Aquella noche, después de irse Cody y cuando estaba ocupada abriendo cajas de ropa, me llamó mi exmarido.

—¡Qué falta de formalidad, Anna! —me dijo cuando cogí el teléfono—. Te has ido de Nueva York sin despedirte de mí.

—Me despedí de ti hace mucho, Mark.

—¡Ay! ¡Eso duele!

—¿Por qué me llamas?

—Me apetecía hablar contigo, Anna.

—Mark, a mí no me apetece «hablar». No vamos a volver a estar juntos. Eso se acabó.

Hizo caso omiso de mi comentario.

—He cenado con tu padre esta noche. Ha estado muy bien.

—Deja a mi padre en paz, ¿quieres?

—¿Acaso tengo yo la culpa de que me adore?
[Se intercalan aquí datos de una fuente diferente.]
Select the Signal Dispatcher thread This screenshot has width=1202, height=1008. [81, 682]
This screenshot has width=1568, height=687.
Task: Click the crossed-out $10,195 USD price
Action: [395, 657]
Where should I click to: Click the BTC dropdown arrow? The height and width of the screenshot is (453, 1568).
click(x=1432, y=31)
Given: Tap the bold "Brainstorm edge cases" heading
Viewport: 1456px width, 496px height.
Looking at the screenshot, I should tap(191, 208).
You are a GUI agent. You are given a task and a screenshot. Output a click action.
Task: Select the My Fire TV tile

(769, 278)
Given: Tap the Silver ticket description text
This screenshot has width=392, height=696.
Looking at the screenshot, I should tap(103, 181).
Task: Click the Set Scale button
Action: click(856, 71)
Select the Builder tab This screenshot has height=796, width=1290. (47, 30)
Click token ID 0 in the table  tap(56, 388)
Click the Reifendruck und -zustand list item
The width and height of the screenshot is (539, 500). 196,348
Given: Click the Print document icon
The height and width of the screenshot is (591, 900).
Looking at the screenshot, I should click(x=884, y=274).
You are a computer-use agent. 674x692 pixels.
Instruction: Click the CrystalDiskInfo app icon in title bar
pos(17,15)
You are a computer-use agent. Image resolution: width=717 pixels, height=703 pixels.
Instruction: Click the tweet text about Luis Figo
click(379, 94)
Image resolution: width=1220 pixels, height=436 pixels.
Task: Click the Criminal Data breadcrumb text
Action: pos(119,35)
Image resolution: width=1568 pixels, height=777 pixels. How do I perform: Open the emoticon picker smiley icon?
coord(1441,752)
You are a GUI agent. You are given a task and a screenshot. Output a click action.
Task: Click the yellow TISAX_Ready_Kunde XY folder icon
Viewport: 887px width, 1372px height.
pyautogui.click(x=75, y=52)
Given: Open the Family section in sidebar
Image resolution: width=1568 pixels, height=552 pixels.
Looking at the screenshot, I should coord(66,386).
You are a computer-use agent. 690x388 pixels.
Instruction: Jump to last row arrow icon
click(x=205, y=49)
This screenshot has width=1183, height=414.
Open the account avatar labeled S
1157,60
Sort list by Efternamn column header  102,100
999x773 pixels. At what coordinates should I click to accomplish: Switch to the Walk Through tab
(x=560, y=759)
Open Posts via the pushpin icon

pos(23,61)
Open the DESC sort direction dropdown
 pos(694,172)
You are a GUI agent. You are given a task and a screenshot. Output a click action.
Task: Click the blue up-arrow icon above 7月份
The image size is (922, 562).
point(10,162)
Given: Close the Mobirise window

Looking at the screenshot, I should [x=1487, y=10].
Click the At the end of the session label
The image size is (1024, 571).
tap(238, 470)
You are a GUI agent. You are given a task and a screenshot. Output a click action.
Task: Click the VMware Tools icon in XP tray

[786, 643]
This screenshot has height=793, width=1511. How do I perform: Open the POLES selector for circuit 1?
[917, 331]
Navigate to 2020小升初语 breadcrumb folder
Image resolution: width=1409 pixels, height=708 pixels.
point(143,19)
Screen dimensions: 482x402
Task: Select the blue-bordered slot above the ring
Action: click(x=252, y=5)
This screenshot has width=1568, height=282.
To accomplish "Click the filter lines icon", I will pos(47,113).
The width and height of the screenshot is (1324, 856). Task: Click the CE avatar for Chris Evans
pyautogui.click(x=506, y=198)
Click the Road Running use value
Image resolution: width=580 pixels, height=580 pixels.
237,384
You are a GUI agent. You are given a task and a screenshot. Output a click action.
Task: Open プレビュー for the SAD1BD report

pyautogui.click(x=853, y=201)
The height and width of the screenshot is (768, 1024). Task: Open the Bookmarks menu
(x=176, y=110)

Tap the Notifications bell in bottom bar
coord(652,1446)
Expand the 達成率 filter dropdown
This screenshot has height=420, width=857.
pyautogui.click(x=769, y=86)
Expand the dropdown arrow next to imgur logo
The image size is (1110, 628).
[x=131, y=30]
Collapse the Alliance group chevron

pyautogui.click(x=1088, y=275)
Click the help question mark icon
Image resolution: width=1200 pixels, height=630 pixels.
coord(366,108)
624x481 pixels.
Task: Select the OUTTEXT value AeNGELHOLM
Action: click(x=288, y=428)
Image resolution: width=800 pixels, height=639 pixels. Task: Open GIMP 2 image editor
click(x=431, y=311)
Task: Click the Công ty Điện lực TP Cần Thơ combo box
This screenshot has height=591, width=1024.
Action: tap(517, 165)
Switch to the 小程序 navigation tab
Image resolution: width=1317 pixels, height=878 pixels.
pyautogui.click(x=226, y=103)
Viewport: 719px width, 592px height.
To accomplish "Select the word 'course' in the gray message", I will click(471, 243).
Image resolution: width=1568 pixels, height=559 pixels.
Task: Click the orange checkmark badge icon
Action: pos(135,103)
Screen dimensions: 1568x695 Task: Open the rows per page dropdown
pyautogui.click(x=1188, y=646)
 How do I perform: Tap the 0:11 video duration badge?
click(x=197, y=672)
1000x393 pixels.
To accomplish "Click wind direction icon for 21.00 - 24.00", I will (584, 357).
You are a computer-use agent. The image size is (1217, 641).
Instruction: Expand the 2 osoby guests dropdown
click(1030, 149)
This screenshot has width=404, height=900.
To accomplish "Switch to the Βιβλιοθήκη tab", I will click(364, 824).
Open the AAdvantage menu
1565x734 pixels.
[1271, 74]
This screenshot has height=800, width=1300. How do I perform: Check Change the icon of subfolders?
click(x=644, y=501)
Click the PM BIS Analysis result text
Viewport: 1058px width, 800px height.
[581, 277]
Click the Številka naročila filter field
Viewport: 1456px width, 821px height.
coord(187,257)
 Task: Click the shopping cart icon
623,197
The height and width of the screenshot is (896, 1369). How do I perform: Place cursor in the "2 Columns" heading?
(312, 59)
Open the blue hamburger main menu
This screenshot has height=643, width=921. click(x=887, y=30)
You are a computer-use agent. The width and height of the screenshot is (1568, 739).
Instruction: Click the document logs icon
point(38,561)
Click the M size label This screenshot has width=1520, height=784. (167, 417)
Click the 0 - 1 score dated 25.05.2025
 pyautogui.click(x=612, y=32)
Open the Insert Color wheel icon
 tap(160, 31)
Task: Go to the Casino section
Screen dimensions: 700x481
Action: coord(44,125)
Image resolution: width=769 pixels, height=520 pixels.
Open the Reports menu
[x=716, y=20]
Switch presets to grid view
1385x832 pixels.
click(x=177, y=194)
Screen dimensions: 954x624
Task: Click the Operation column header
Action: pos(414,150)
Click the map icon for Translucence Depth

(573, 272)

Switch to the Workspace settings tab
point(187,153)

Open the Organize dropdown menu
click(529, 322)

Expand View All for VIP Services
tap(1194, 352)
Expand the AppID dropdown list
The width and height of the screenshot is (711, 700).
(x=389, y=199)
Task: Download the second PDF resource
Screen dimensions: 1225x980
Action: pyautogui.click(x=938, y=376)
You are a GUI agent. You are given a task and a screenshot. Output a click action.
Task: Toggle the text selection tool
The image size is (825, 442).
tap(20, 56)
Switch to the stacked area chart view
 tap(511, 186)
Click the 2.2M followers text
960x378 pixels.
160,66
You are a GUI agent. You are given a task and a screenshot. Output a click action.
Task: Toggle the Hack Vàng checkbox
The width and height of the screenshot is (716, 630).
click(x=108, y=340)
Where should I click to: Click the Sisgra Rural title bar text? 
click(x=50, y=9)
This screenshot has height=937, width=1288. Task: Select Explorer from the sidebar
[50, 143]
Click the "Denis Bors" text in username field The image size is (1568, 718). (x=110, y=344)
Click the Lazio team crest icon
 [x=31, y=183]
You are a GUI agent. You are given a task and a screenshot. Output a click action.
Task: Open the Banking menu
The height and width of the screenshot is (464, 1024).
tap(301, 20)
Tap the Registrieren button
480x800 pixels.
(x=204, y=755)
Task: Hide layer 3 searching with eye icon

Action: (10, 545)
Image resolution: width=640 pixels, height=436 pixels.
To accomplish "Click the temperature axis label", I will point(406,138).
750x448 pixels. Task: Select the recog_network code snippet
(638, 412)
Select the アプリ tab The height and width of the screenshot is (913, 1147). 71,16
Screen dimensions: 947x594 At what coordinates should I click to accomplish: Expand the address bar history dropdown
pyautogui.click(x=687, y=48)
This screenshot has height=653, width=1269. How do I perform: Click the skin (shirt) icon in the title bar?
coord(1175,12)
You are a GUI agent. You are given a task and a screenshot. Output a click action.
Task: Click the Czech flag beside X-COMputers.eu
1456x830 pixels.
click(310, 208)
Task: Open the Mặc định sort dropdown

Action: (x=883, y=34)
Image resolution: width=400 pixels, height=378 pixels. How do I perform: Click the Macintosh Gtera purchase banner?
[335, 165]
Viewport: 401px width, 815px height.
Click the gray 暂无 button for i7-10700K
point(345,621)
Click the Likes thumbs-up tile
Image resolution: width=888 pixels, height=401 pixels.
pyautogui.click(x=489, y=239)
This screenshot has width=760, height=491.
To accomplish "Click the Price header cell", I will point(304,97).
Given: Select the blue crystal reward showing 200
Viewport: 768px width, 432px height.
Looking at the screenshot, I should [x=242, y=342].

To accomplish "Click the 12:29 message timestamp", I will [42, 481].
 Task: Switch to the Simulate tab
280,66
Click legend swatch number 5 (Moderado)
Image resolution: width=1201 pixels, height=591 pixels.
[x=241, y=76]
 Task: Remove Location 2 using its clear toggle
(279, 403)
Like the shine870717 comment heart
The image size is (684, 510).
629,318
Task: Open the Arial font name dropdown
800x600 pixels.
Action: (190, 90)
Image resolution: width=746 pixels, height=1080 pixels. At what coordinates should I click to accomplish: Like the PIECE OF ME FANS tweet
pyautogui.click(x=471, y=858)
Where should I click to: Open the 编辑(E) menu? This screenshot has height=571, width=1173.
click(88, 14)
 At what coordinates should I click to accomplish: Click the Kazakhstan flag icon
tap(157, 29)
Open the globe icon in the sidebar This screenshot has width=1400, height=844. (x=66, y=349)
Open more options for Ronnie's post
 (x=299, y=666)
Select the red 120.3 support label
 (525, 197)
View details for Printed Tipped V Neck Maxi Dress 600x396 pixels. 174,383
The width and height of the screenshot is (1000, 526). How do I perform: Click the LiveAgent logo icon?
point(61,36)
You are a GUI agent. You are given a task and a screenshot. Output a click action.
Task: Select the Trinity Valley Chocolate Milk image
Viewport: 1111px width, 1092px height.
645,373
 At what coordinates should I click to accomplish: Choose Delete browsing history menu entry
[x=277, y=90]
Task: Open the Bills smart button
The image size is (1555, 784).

—¿Por qué me haces esto, Mark? ¿Para vengarte?

—¿Estás de mal humor, Anna?

—Sí —dije furiosa—, ¡estoy de mal humor! ¡Tengo los muebles en piezas sueltas que no sé cómo montar, así que la verdad es que tengo que hacer cosas más importantes que escucharte!

Me arrepentí en el acto de esas palabras, porque agarró la ocasión por los pelos para proponerme acudir a echar una mano.

—¿Necesitas ayuda? ¡Cojo el coche ahora mismo y enseguida llego!

—Ni se te ocurra.

—Estaré ahí dentro de dos horas. Nos pasaremos la noche montando los muebles y arreglando el mundo… Será como en los viejos tiempos.

—Mark, te prohíbo que vengas.

Colgué y apagué el teléfono para que me dejase en paz. Pero al día siguiente por la mañana tuve la desagradable sorpresa de ver a Mark presentarse delante de mi casa.

—¿Qué haces aquí? —pregunté con tono desabrido al abrir la puerta.

Me sonrió de oreja a oreja.

—¡Qué recibimiento tan grato! He venido a ayudarte.

—¿Quién te ha dado mis señas?

—Tu madre.

—¡No puede ser! ¡La mato!

—Anna, sueña con volver a vernos juntos. ¡Quiere tener nietos!

—Adiós, Mark.

Sujetó la puerta en el momento en que iba a darle con ella en las narices.

—Espera, Anna; por lo menos, déjame que te ayude.

Me hacía tanta falta que me echasen una mano que no pude decir que no. Y, además, de todas formas ya había venido. Me montó su numerito de hombre perfecto: movió los muebles, clavó los cuadros en las paredes y colgó una lámpara de techo.

—¿Vas a vivir sola aquí? —acabó por decir entre dos golpes de taladro.

—Sí, Mark. Aquí empieza mi nueva vida.

*

El lunes siguiente fue mi primer día en la comisaría. Eran las ocho de la mañana cuando me presenté en la ventanilla de recepción vestida de paisano.

—¿Viene a poner una denuncia? —me preguntó el policía sin levantar la vista del periódico.

—No —contesté—. Soy su nueva compañera.

Me miró, me sonrió amistosamente y luego gritó sin dirigirse a nadie en concreto: «Muchachos, ¡ha llegado la chica!». Vi aparecer a una cuadrilla de policías que me observaba como si fuera un bicho raro. El jefe Gulliver se acercó y me tendió una mano amistosa: «Bienvenida, Anna».

Me acogieron con mucha cordialidad. Saludé a todos mis compañeros nuevos, cruzamos unas cuantas palabras, me invitaron a un café y me hicieron muchas preguntas. Alguien exclamó alegre: «Chicos, voy a empezar a creer en Papá Noel; ¡se jubila un viejo consumido y lo sustituye una jovencita estupenda!». Todos se echaron a reír. Por desgracia, aquel ambiente campechano no iba a durar.